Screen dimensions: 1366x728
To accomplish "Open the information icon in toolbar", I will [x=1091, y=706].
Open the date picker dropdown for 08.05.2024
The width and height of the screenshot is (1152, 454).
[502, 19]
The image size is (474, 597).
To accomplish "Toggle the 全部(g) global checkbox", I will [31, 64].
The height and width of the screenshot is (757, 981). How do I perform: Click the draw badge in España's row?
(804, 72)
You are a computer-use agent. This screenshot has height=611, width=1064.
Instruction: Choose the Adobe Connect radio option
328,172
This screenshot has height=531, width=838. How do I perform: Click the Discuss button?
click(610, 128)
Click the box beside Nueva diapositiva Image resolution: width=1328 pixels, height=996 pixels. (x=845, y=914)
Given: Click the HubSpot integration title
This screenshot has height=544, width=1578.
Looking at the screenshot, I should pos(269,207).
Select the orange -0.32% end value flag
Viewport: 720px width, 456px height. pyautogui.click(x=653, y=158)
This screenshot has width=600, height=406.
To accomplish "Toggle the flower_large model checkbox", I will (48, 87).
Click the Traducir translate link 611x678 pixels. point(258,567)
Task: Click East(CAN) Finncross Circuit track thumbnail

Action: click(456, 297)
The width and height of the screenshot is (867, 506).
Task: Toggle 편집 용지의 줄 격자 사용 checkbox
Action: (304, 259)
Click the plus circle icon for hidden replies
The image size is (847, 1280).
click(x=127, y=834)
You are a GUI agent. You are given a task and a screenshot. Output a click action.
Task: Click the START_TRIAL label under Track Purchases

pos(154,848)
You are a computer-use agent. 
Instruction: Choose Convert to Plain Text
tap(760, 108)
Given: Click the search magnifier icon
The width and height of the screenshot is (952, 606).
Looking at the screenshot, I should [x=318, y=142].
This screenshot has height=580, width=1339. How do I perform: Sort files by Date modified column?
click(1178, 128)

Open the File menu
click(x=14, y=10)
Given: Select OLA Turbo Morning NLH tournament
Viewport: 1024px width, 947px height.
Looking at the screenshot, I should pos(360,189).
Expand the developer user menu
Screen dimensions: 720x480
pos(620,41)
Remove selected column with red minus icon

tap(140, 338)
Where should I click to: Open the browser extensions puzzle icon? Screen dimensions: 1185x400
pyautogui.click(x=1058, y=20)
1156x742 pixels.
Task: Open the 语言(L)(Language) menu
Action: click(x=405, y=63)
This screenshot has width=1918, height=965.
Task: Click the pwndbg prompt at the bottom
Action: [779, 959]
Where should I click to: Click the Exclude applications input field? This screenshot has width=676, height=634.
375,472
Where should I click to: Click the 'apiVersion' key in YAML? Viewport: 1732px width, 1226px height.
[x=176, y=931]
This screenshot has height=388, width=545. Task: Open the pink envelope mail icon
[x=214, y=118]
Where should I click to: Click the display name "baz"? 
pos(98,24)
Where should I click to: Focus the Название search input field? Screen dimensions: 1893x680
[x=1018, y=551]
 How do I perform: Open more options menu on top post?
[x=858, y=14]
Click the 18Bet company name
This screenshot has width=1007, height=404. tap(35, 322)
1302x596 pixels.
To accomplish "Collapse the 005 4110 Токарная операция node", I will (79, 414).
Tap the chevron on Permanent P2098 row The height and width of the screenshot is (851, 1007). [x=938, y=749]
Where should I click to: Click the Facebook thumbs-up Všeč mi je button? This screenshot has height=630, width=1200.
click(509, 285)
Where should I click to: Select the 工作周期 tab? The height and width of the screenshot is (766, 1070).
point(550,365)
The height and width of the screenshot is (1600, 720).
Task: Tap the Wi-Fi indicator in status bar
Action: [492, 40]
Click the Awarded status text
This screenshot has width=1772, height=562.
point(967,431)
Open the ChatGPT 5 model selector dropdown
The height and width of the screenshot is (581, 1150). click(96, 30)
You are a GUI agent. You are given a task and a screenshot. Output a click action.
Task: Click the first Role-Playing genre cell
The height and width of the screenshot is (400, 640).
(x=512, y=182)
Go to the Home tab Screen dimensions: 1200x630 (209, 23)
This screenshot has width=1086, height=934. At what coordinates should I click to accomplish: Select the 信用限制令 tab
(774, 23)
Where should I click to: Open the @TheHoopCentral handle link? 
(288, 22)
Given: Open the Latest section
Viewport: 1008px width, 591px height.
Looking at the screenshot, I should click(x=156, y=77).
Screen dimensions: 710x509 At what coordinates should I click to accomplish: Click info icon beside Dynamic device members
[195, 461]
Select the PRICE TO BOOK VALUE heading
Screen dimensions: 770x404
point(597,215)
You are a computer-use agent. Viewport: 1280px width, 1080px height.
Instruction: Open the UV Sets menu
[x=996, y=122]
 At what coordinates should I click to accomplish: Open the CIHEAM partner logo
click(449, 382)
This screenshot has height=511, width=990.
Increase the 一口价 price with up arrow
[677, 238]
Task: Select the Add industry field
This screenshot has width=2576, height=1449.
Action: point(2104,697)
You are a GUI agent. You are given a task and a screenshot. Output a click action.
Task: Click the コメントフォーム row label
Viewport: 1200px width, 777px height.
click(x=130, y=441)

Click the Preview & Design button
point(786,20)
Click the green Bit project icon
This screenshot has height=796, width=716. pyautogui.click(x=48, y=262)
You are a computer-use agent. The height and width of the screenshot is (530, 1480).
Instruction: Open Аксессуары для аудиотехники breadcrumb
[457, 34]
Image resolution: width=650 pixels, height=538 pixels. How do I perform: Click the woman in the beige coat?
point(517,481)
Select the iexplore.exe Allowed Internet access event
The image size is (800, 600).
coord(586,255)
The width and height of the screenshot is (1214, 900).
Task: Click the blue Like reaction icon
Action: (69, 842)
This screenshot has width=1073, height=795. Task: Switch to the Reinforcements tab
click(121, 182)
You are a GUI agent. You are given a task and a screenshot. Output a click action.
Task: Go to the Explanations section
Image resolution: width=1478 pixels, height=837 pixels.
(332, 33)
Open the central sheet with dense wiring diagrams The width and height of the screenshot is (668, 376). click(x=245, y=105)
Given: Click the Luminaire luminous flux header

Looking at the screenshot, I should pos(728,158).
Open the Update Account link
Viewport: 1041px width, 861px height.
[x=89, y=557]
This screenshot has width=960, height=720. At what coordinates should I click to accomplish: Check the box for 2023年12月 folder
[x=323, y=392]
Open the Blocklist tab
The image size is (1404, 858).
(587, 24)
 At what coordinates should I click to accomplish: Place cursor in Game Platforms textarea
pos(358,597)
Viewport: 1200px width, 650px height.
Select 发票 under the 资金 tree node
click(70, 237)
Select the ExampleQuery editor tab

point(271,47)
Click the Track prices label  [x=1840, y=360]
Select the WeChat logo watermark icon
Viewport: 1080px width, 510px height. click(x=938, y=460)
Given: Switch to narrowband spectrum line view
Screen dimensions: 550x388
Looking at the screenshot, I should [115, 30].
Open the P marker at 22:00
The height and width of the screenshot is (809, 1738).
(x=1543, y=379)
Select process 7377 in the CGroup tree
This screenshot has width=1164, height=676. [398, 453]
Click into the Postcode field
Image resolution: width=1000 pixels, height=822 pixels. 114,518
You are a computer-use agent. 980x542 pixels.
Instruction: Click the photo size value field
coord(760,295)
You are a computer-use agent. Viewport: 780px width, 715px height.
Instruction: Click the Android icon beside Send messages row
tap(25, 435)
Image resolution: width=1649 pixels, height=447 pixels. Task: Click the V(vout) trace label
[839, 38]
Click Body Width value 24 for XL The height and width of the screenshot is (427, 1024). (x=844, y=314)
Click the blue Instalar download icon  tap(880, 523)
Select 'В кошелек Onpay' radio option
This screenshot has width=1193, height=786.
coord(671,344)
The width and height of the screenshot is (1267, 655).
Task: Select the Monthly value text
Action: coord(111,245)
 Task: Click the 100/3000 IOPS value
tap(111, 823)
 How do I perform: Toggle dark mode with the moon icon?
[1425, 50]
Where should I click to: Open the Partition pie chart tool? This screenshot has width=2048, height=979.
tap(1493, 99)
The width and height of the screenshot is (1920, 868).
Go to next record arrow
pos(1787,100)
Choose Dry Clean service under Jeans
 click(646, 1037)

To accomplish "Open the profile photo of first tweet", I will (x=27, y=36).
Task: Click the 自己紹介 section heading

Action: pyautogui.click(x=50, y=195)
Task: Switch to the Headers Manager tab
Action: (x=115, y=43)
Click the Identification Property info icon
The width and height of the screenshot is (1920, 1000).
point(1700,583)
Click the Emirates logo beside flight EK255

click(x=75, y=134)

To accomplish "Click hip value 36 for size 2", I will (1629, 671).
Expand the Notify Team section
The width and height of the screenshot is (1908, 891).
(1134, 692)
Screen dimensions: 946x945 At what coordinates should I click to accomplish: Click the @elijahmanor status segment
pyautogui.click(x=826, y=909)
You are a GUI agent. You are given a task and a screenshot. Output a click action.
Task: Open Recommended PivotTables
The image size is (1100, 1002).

- _Exercise requirements_
Among the lines of these entries, find those that contain "computer". Give their number and nothing else.

- _Result_
6